Every year the QLD Bar Association Publishes an Annual Report. And every year not enough people read this report. Well I do, and I love data, so I took it upon myself to collate the data from many years reports into one large spreadsheet. I’m writing this article blind (without looking at the results first), so it’s being written as the data comes out and not retroactively edited (except to fix punctuation etc) – so lets see what it says together.

At a glance

We have location breakdowns, gender breakdowns, senior/junior breakdowns [10], lawyer totals on page 22/23 in the 2022 report [P10-11]. Page 14 has silk appointments and 15 has judicial appointments.

Lets jump back a decade at a time and see if all that datas still there.

We have female members on p17 in a less comparative format and total members with a crappier mapping on [p10]. P16 has silk appointments, Full Appointments P30.

I could not find a comparative senior counsel report.

Well that’s useable if a little inconsistent. The newer data is more complete – given the digital age and all, but it gives us a baseline for data entry. We’ll have to decide when the changeover happens, and exactly what to do with the grouped v ungrouped data, but overall, its workable. What we’ll do is create an excel with multiple columns, and just NULL the overlaps, then join them together. For now we’ll ignore senior/junior breakdowns, as these don’t persist through the dataset.
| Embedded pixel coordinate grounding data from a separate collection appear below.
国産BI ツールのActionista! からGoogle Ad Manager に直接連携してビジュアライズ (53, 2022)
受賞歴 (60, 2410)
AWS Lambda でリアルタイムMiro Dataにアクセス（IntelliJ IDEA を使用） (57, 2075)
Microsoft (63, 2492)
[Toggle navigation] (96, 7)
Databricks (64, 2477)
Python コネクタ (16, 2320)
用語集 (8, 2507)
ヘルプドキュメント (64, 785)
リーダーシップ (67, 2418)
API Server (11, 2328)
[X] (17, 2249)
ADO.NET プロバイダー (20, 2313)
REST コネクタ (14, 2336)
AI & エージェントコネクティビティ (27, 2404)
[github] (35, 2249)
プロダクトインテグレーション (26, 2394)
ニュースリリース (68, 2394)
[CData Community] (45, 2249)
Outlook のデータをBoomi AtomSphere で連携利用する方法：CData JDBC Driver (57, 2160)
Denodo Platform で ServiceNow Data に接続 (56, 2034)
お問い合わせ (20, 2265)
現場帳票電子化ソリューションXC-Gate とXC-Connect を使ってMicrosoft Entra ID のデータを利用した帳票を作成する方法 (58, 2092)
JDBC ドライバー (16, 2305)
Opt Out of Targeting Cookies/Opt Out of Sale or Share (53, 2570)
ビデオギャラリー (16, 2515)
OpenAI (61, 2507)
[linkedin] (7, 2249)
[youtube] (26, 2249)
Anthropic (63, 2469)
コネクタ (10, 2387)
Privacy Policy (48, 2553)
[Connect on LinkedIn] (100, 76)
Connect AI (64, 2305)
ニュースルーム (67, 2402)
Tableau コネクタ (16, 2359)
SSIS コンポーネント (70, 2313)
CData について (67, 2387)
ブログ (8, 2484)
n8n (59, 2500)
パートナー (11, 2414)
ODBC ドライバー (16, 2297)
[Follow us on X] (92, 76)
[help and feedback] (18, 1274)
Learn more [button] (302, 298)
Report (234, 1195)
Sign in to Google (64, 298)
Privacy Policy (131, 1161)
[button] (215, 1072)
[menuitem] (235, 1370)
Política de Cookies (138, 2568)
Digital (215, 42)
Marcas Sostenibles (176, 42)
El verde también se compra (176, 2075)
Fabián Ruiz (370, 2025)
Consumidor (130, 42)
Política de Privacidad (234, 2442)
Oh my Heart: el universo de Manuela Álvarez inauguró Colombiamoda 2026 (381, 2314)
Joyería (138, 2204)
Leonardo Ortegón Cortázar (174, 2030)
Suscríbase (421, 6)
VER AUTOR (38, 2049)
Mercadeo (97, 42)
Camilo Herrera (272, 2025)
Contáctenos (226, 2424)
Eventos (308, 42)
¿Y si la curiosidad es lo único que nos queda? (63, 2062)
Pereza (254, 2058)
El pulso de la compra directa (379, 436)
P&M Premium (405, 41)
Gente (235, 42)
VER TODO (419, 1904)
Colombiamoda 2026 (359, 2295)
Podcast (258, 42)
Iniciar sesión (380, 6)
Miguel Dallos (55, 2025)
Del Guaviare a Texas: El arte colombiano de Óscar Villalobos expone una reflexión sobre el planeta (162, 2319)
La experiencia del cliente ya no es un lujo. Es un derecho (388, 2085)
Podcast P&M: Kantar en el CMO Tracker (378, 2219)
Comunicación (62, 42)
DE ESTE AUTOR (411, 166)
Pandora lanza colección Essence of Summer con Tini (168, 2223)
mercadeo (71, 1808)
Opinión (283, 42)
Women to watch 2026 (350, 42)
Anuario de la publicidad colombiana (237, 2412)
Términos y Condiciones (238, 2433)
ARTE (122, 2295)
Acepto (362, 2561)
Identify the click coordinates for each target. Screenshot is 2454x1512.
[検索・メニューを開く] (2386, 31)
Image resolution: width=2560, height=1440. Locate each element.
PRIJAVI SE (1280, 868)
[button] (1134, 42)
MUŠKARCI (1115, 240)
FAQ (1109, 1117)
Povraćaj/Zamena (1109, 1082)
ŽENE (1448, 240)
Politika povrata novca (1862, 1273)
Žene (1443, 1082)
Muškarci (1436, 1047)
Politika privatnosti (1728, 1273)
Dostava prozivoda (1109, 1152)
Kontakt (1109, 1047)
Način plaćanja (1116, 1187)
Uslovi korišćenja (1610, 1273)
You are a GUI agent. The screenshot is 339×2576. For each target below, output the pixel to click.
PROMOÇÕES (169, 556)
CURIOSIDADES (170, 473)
In layman’s terms, I’m just creating an excel column for each entry type, and if somethings missing from a year (e.g. say 2012 has REGIONAL, but 2022 only has specific locations), I leave it as an X. This results in twice as many entries, but they can be combined later. That way, the data is preserved.

Lets do up an excel from the data and flag any issues inside it.

Set1_no_cleaning Download

Basic Excel Analysis

I left my working notes inside the excel.
A few notes on the preliminary data

Issue 1 – Data Consistency – Barrister Location

Most significantly, not all years use the same categories for private bar location. Similarly, the numbers in the annual reports do NOT equal the annual membership tallies. In laymans terms, one piece of data is tracked on the time of the report each year (allegedly), one is tracked on an annual year. It is impossible to tell exactly what methods were used to ensure data consistency. The key problems are as follows

There will be a jump from annual to non-annual
1. The reports are compiled at different times within the year
1. The numbers don’t add up because of the sliight measurement inconsistency
1. The female numbers are only measured for the report. The exact date of measurement is unspecified, and the report dates vary

As such we have a few choices.

We can use a single ‘block’ from the chart in the 2020-2021 report. This will give ANNUAL data for the prior 10 years, but will not exactly match the time of the report
1. This has some difficulty as we are attaching the gender data, at the semi-random times to the consistently timed report data. It essentially means we are using the 2020 report for all the consistent data, and the individual reports for the inconsistent data. Still, in the authors opinion of the options, this is the least damaging
We can use the data from each report at time of writing
1. The issue there is there is no real integrity in when the data was taken. Additionally, as well as the reports being on different dates, there’s no way to tell the exact date the measurement was taken – presumably prior to the reports creation.

For a more thorough statistical analysis, 2 is probably superior (in fact, one would take 1 and 2, and use it to create a larger dataset. However for this analysis, the purpose is to be substantially accurate and ‘readable’ – and the method of 1 is much simpler in interpretation – if slightly less accurate.

Solution – Change Nothing, accept a margin of error on this point due to inconsistency in data entry

Issue 2 – Data Consistency Judges

There are 2 subissues within the judges. Firstly lay in the retitling/promotion of judges. The shift in judicial distribution changes for example with a new justice, but an additional honorific won’t alter existing categories, but will result in the judge being counted twice. The issue is with the amount of honorifics, and judges being appointed from different places, on this dataset it is difficult to wholly separate them. As such, an honorific is considered an appointment, except when the judge has (on this data) already been appointed at that level, in which case, the latter appointment will be deleted.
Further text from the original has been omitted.